Skye gave in to slow smile.

“Oh yes,” she said. “I know a few people.”

Fifty-one

December 1941

Leni was at the stove when she fell.

She had been wilting horta to serve with the snails that Dafni had collected that morning. The older woman had returned with a small pail and dirt beneath her nails. Katerina, who was no longer able to stand up without first bracing herself on an item of furniture, reached her sister too late to catch her.

“The food,” Leni croaked. “Do not let it burn.”

Katerina tutted.

“You are more important,” she said. With some difficulty, she crouched down, slipping her arms beneath Leni’s. They were as thin as twigs and coated with soft downy hair. Katerina settled her into a chair before lifting the pan from the heat.

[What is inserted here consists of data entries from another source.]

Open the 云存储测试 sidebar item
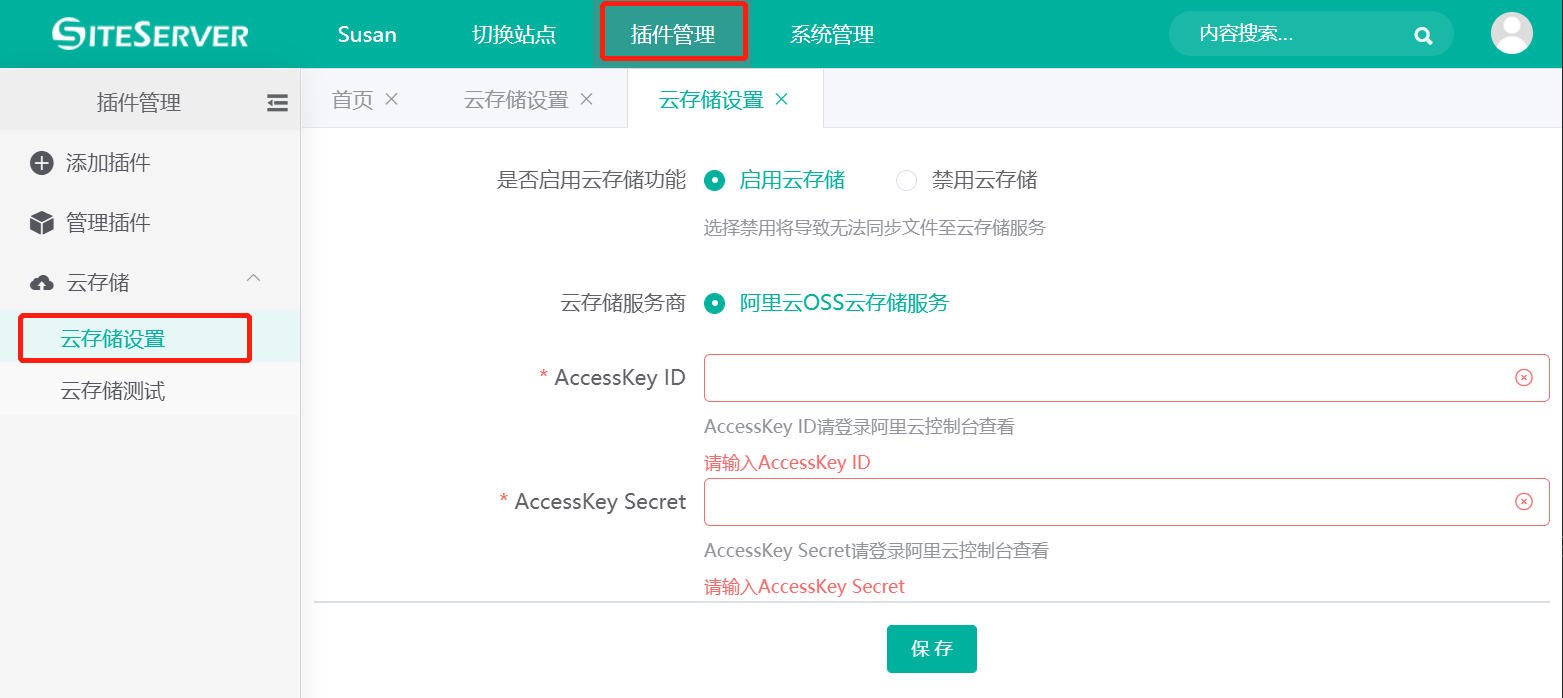Viewport: 1563px width, 698px height. coord(113,391)
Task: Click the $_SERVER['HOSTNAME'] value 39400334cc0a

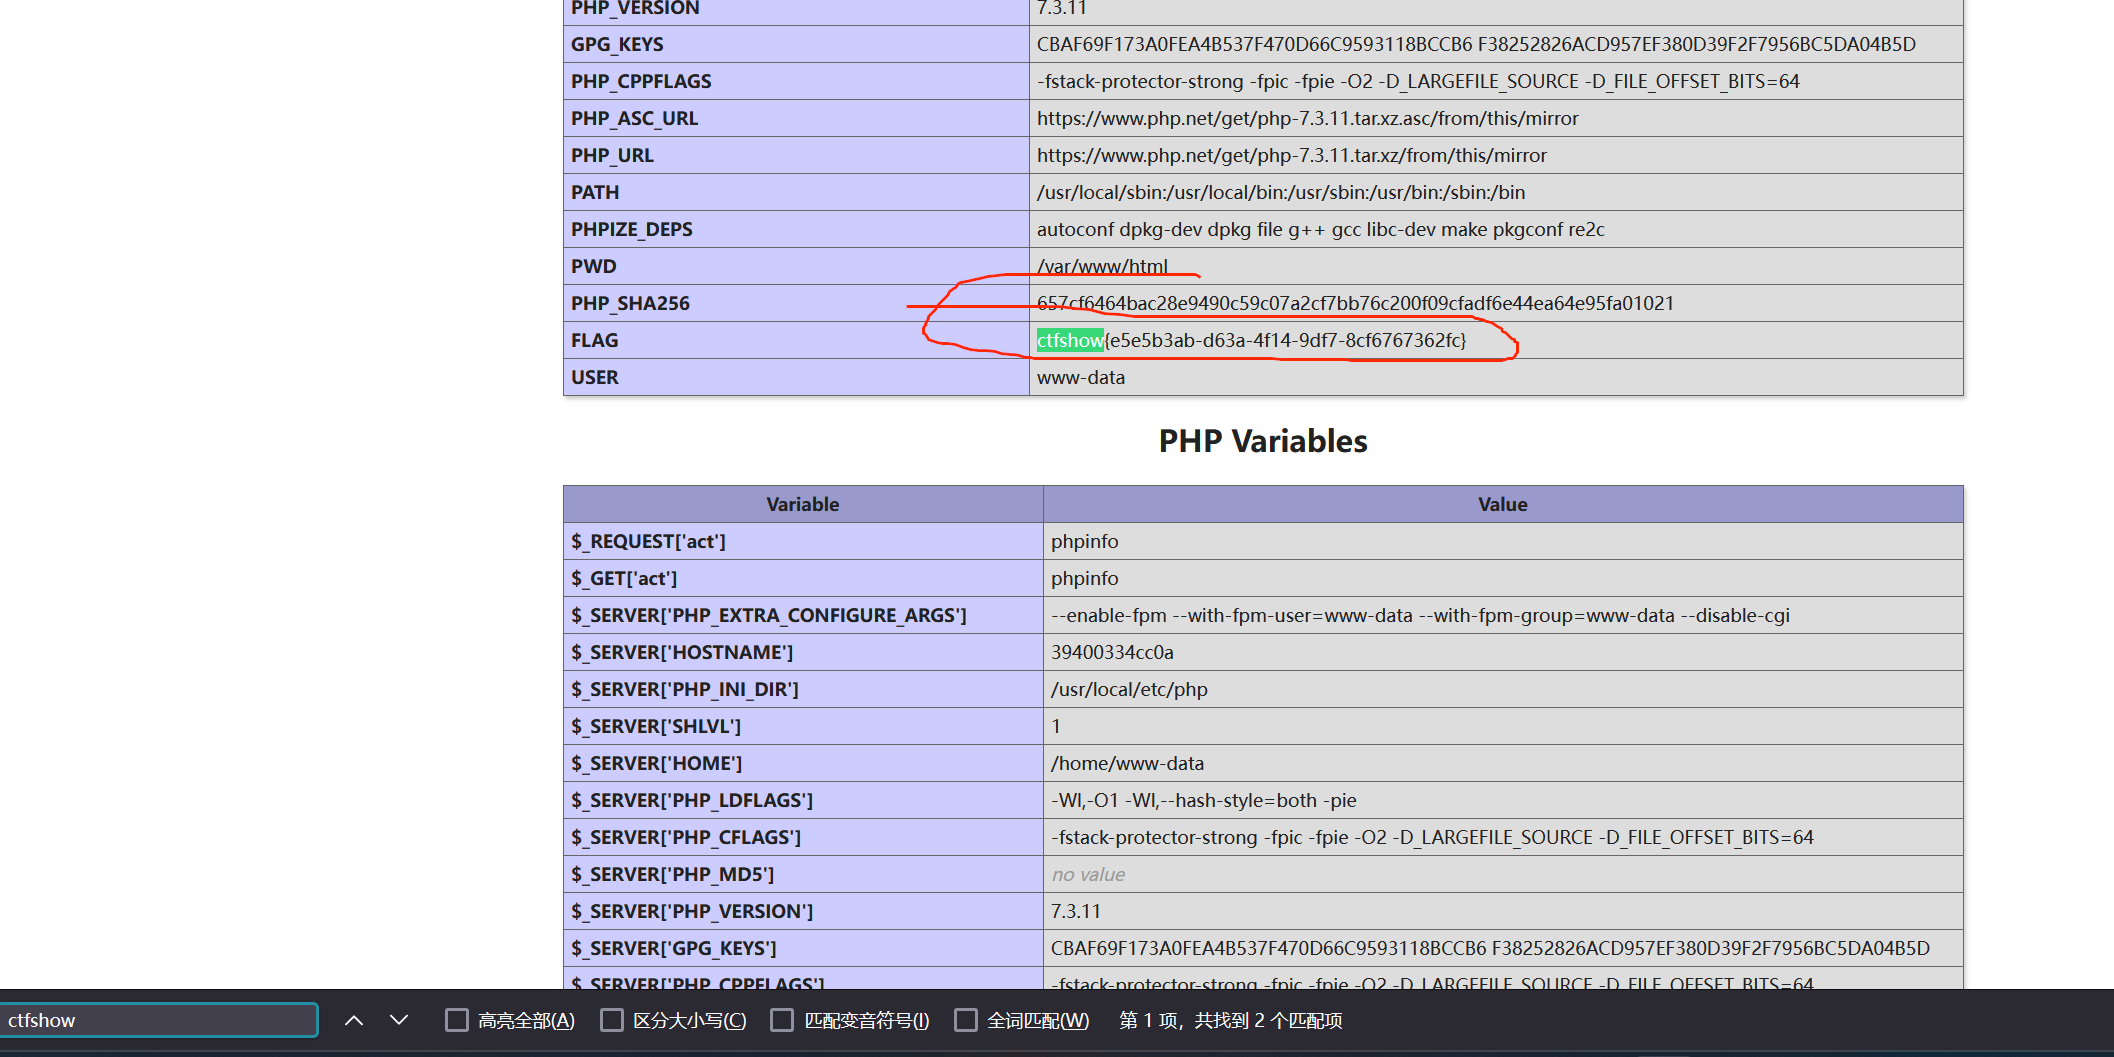Action: [1112, 653]
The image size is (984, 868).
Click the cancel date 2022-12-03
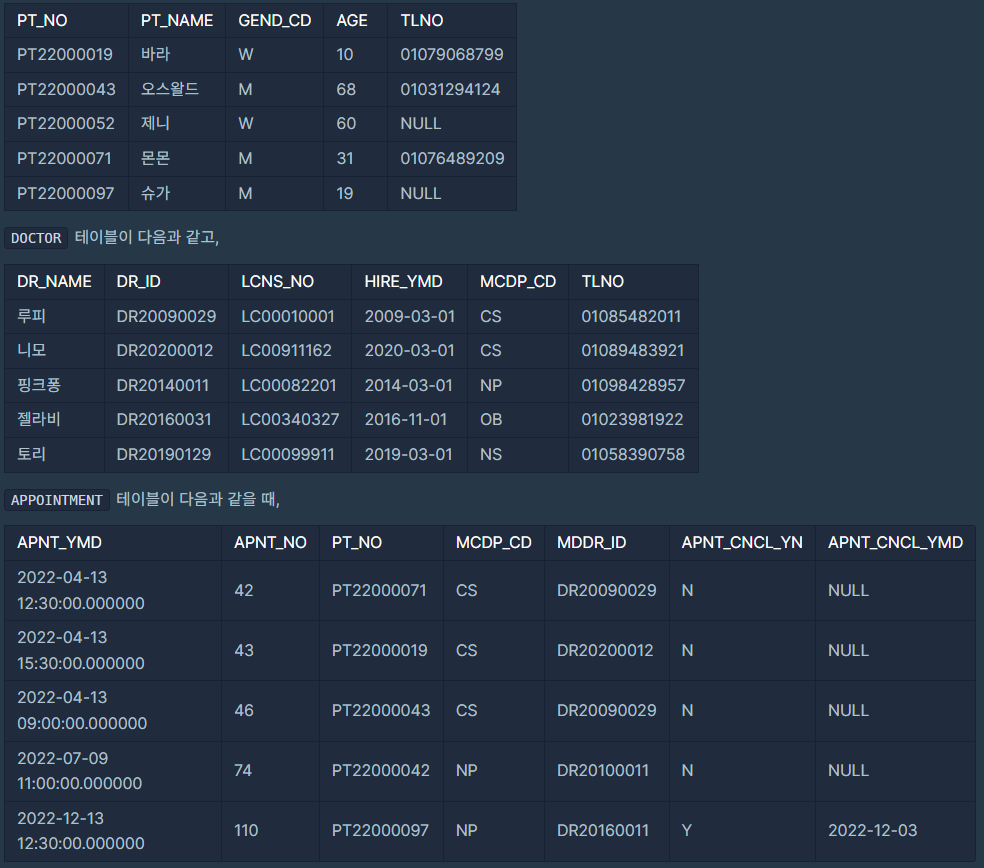point(873,830)
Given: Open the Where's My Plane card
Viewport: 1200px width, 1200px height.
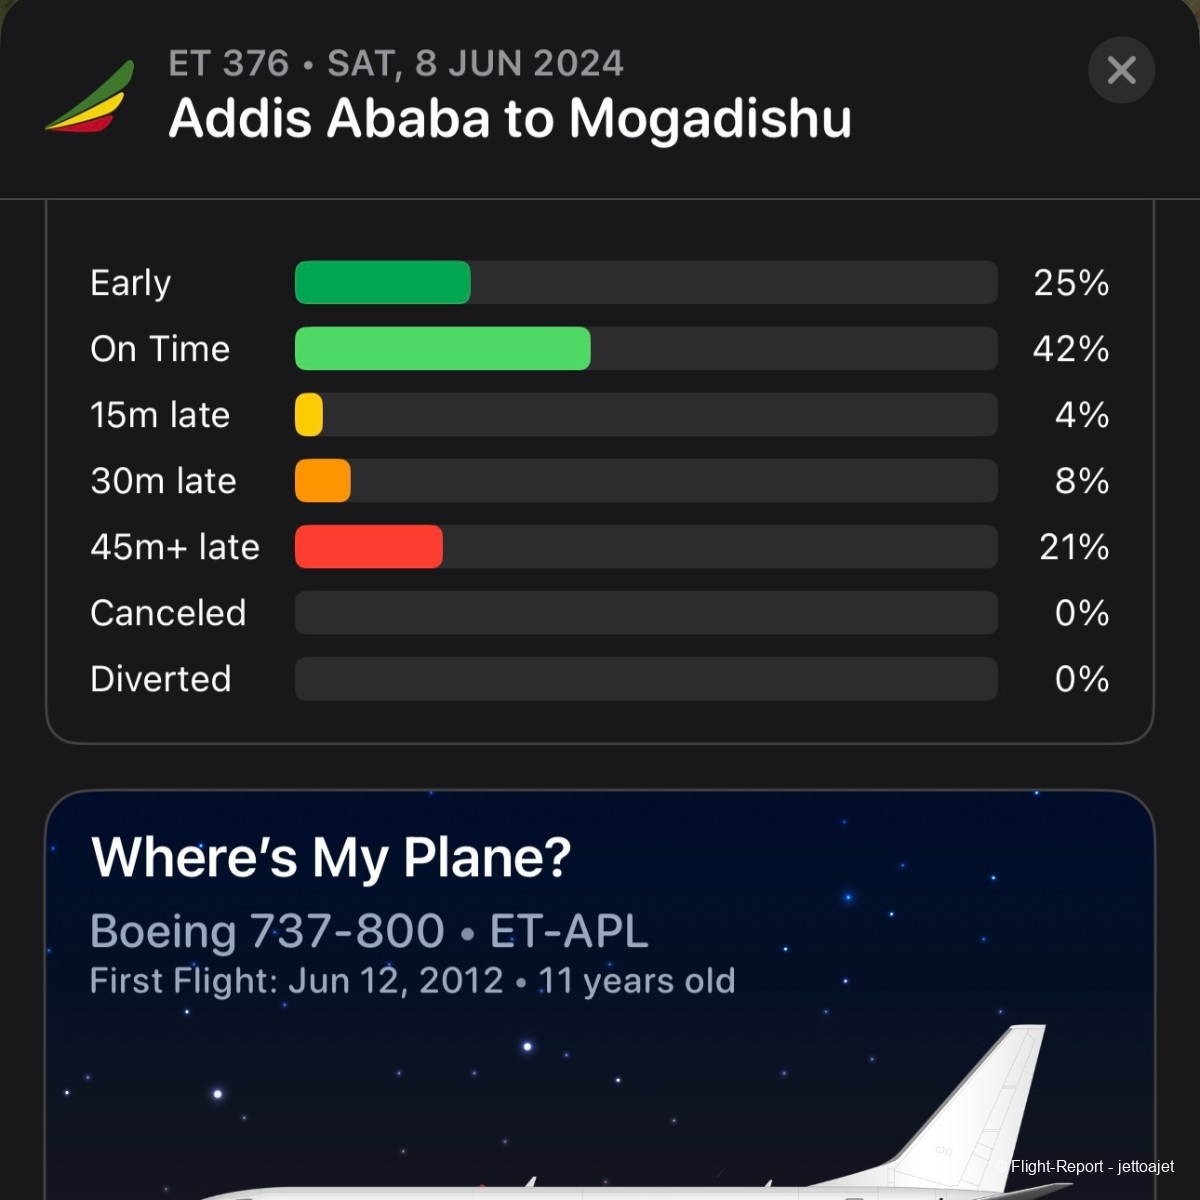Looking at the screenshot, I should coord(331,858).
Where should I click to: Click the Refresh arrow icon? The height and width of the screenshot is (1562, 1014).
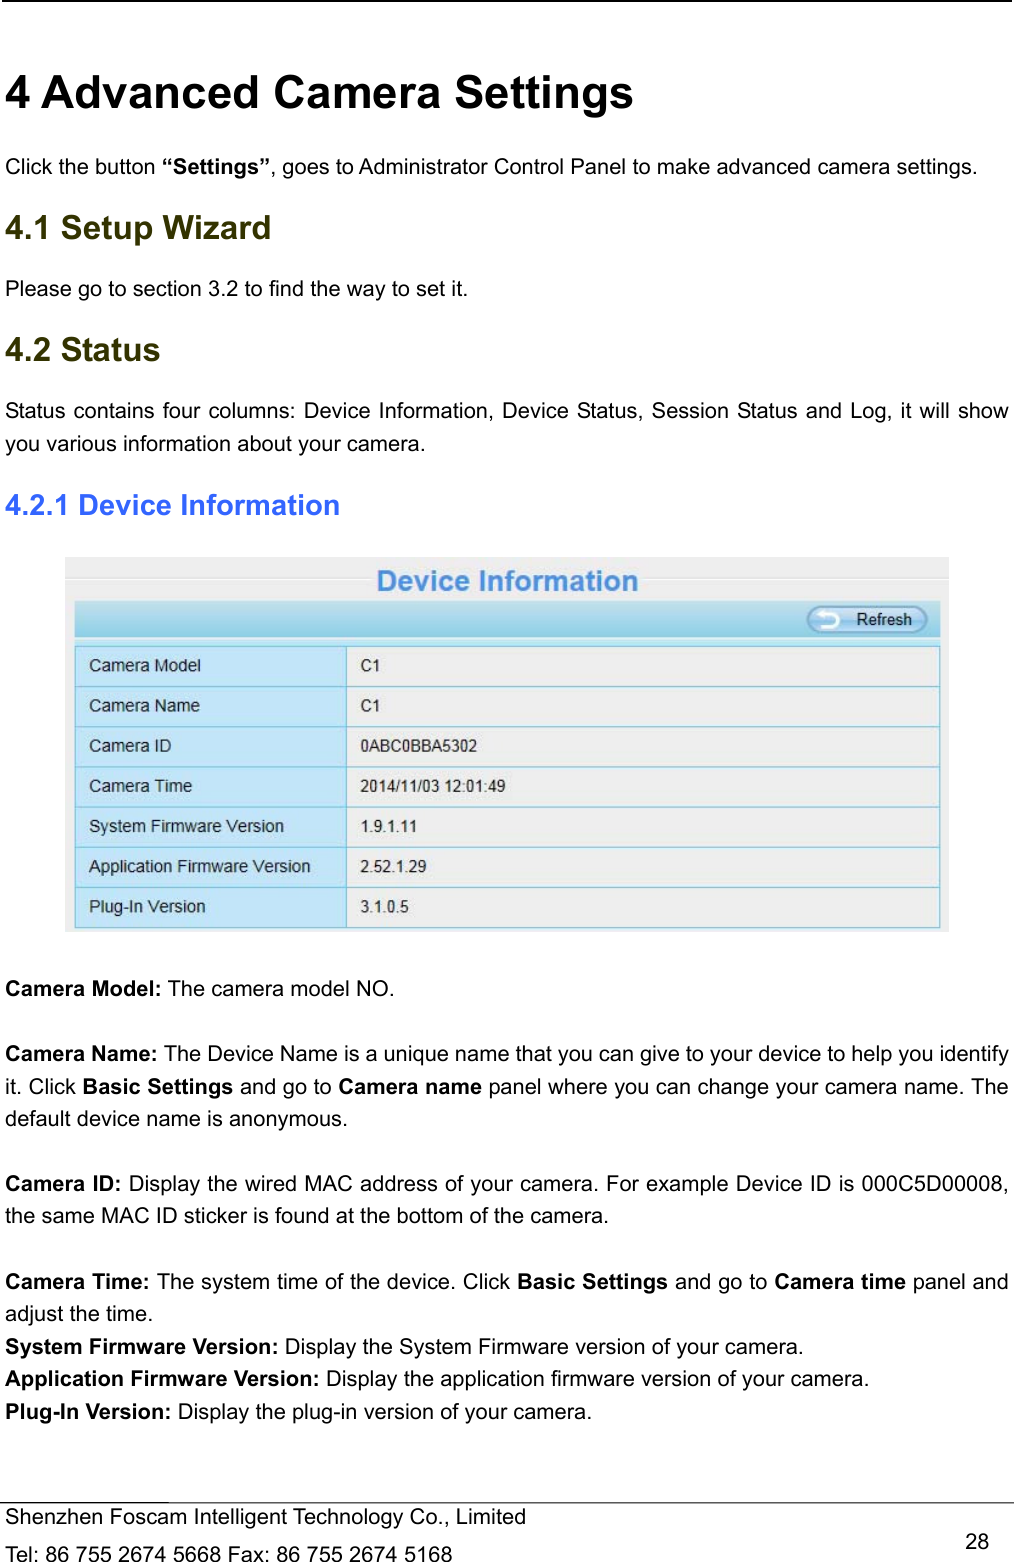point(829,620)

“This,” Leni said, her skeletal hand coming to rest on Katerina’s bump. “This is the most important thing.”

They were the same words her sister had used on that awful day. Katerina had returned home under duress, forced back by curfew, driven to her bed by fatigue, and had found Leni waiting.

“How could you let him do that to you?” Katerina had hissed.“He beats me half to death and you let him touch you, let him defile you? It is sick. You are sick.”

“He brings me food,” Leni said simply. “If I did not let him do these things to me, we would starve.” Her eyes had strayed down. “There are things more important than my body. It is not my soul. He will not have that.”

Katerina could only weep.

“Do not worry,agápi mou.” Leni pulled her close, stroked her hair. “In those moments of violence, I close my eyes. I go elsewhere, to when the war is over and our husbands have returned. I picture your child. I see their smile. I believe in that future.”

“But why does it have to be you?” Katerina cried.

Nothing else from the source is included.